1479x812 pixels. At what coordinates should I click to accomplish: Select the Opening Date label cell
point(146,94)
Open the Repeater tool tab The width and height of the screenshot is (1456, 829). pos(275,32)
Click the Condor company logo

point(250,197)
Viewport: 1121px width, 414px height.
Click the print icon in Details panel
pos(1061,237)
...
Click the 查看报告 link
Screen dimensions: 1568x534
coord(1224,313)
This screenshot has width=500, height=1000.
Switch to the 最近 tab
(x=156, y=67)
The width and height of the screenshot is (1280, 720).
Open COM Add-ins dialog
* * *
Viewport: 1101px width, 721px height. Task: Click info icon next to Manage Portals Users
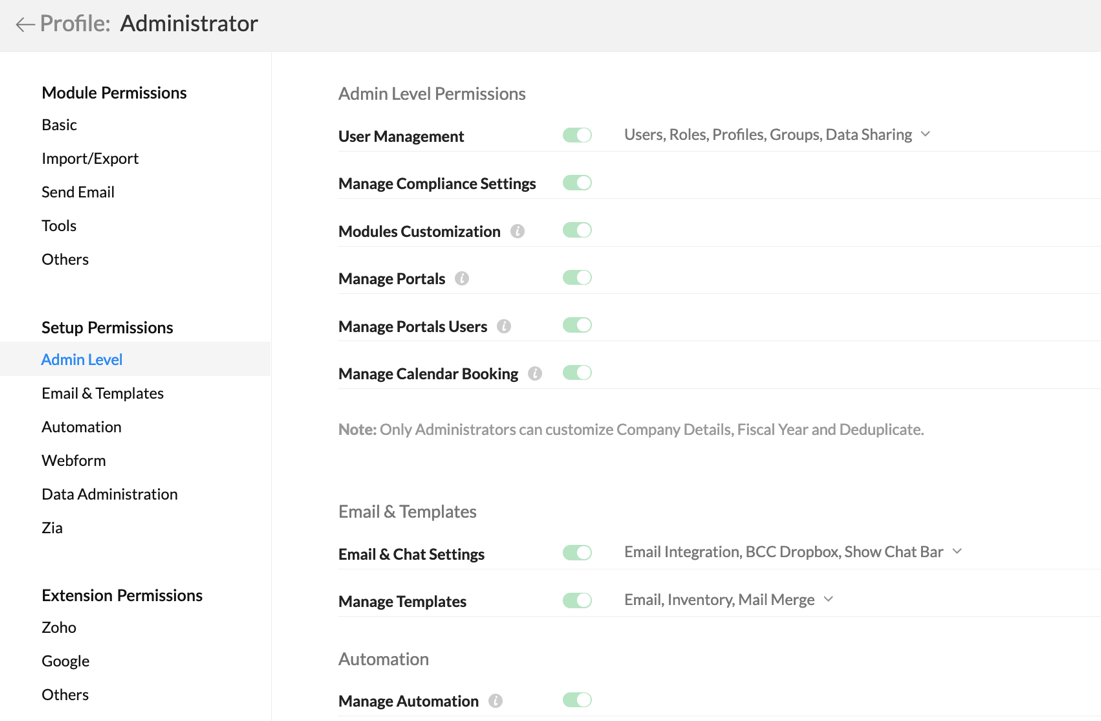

## [Problem]
Return, with no change at all, every line in the entries above from the line containing "The width and height of the screenshot is (1280, 720)." through the line containing "Open COM Add-ins dialog".

## [Response box]
The width and height of the screenshot is (1280, 720).
Open COM Add-ins dialog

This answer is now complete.